Your design must work with different message sizes in bytes, where the number of bytes need not necessarily be in multiples of 4 (i.e., corresponding to word boundaries). Also, you cannot hard-code the message size into your design.

As a test case, the message size in the current testbench is set to 120 bytes. After the padding step, the message will be expanded into three 512-bit message blocks.

A relatively straightforward implementation would process each 512-bit message block as follows:

This translates to about 162 cycles per message block, and three message blocks would take about 486 cycles.

In the FPGA implementation paper cited in the final design project page, the author described an implementation that processes each message block in 82 cycles. Effectively, his implementation interleaves the computation of w[i] with the updating of the hash { a, b, c, d, e }.

In our problem setting, likely more than 82 cycles will be required per message block because of the extra cycles required for reading the 16 words from external memory. In this case, it may take around or above 100 cycles to process each message blocks, or around or above 300 cycles to process the three message blocks.

However, conceivably, it may be possible to have fewer than 82 cycles per message block if you combine say 2 rounds of hash updates together, though the area will likely increase significantly.

Also, at the expense of additional area, you can conceiveably read ahead to the next message block, and thus hide the memory latency. e.g., when processing the jth message block, read the 16 memory words for the (j + 1)th message block. This is likely to be quite tricky to do, but possible.

Some of these ideas may be good for the Delay metric, but possibly not good for the Delay x Area metric, so optimizing for the two metrics may well require two different designs.

In any case, getting below 100 cycles per message block on average will not be easy, and it is unclear what the impact on area would be.

Finally, here is another potential optimization idea.

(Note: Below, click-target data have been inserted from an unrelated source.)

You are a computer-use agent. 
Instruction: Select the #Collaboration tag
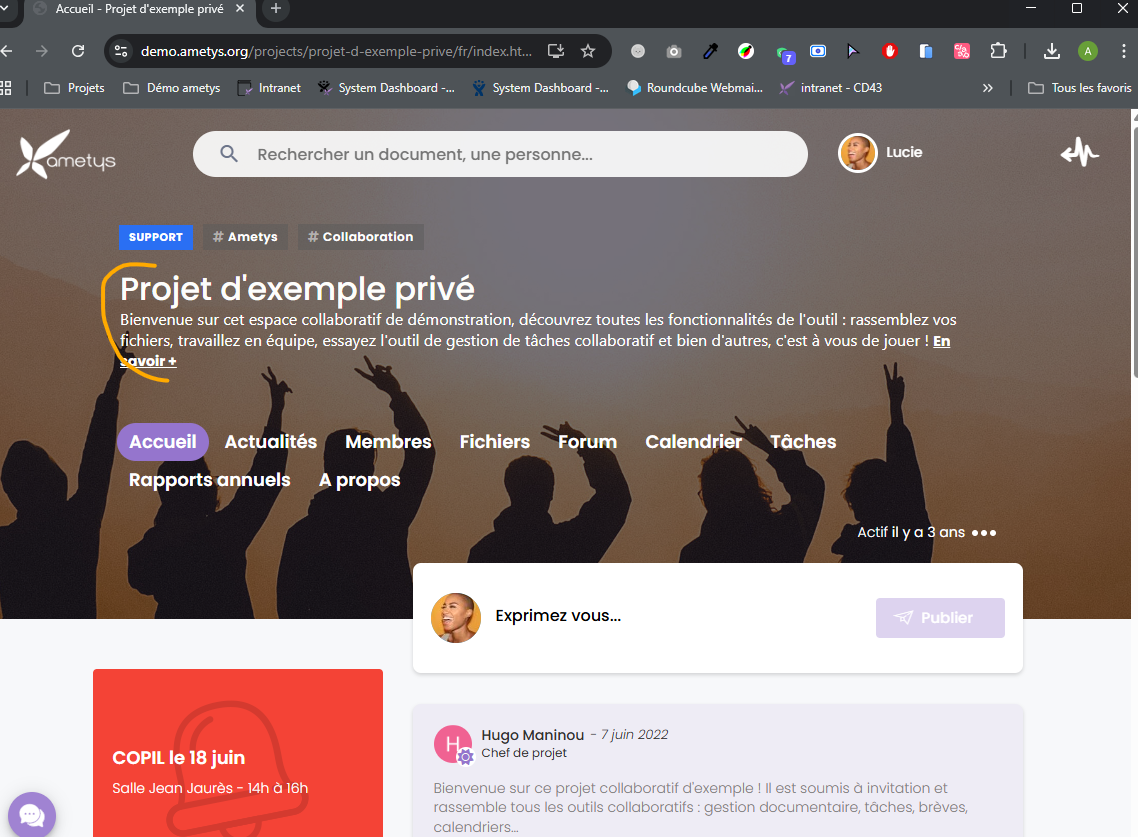click(360, 237)
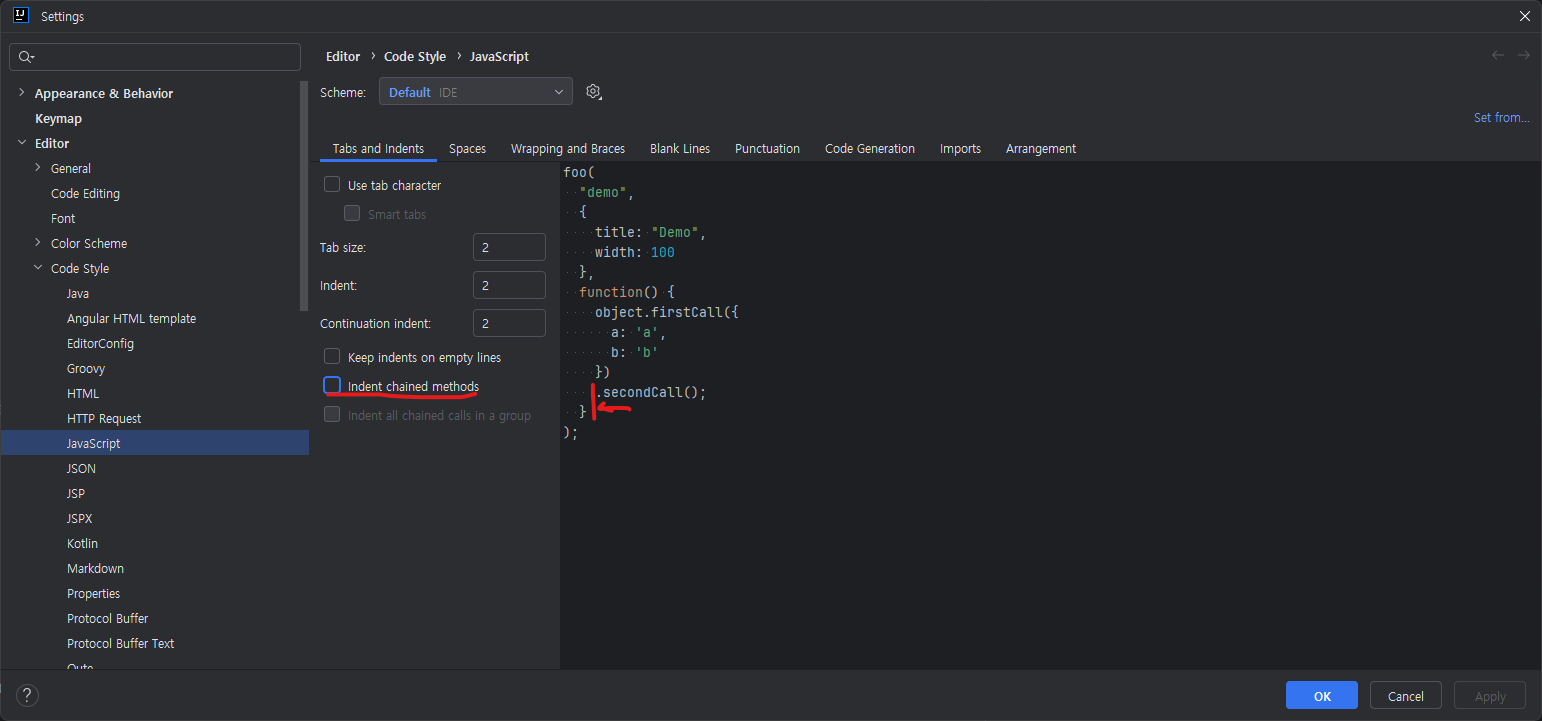Click the forward navigation arrow
This screenshot has width=1542, height=721.
coord(1524,56)
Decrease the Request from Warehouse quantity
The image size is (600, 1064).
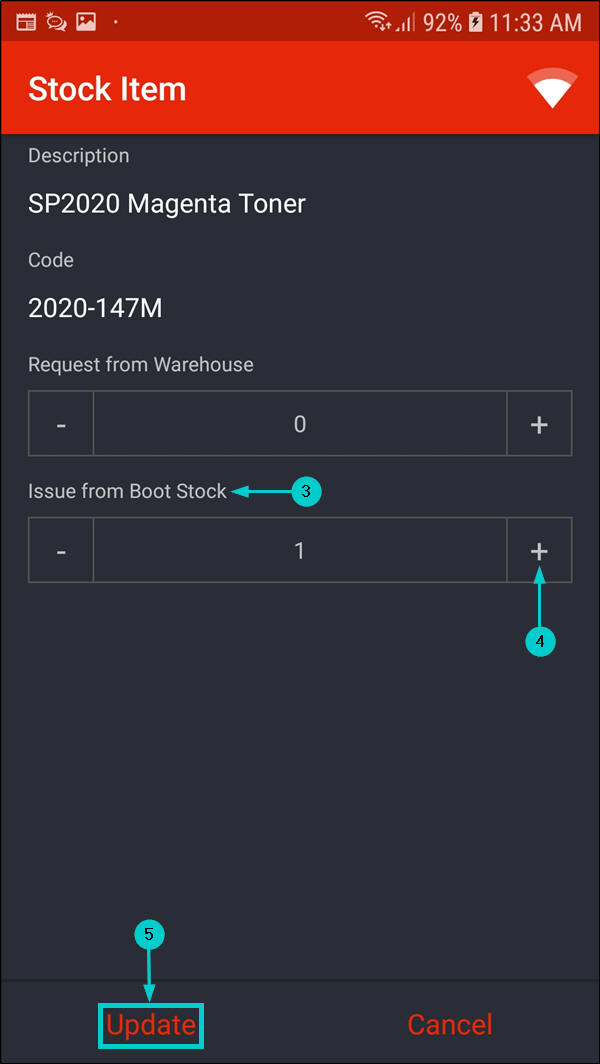61,424
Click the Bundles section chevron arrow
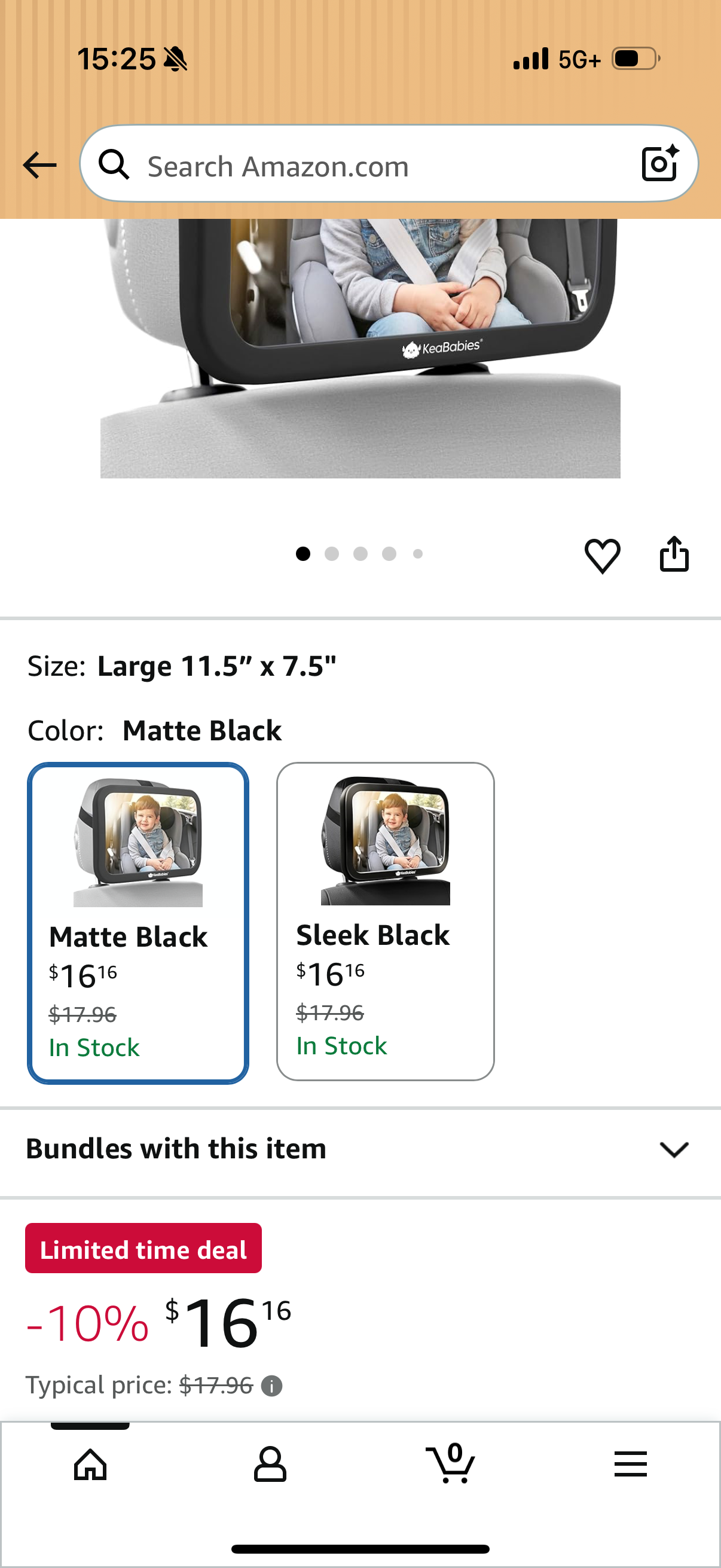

A straightforward implementation would employ an array of 80 32-bit words to implement w[0], w[1], ..., w[79]. In the computation of w[16] ... w[19], the logic is as follows:

w[i] <= leftrotate(w[i-3] ^ w[i-8] ^ w[i-14] ^ w[i-16]);
To compute w[i], it suffices to keep in registers the last 16 entries w[i-1] ... w[i-16]. To save on area, it may be possible to just implement
reg [31:0] w[0:15]
with some additional logic to turn it into a shift register. We will leave it to you to figure out the logic required to make this work.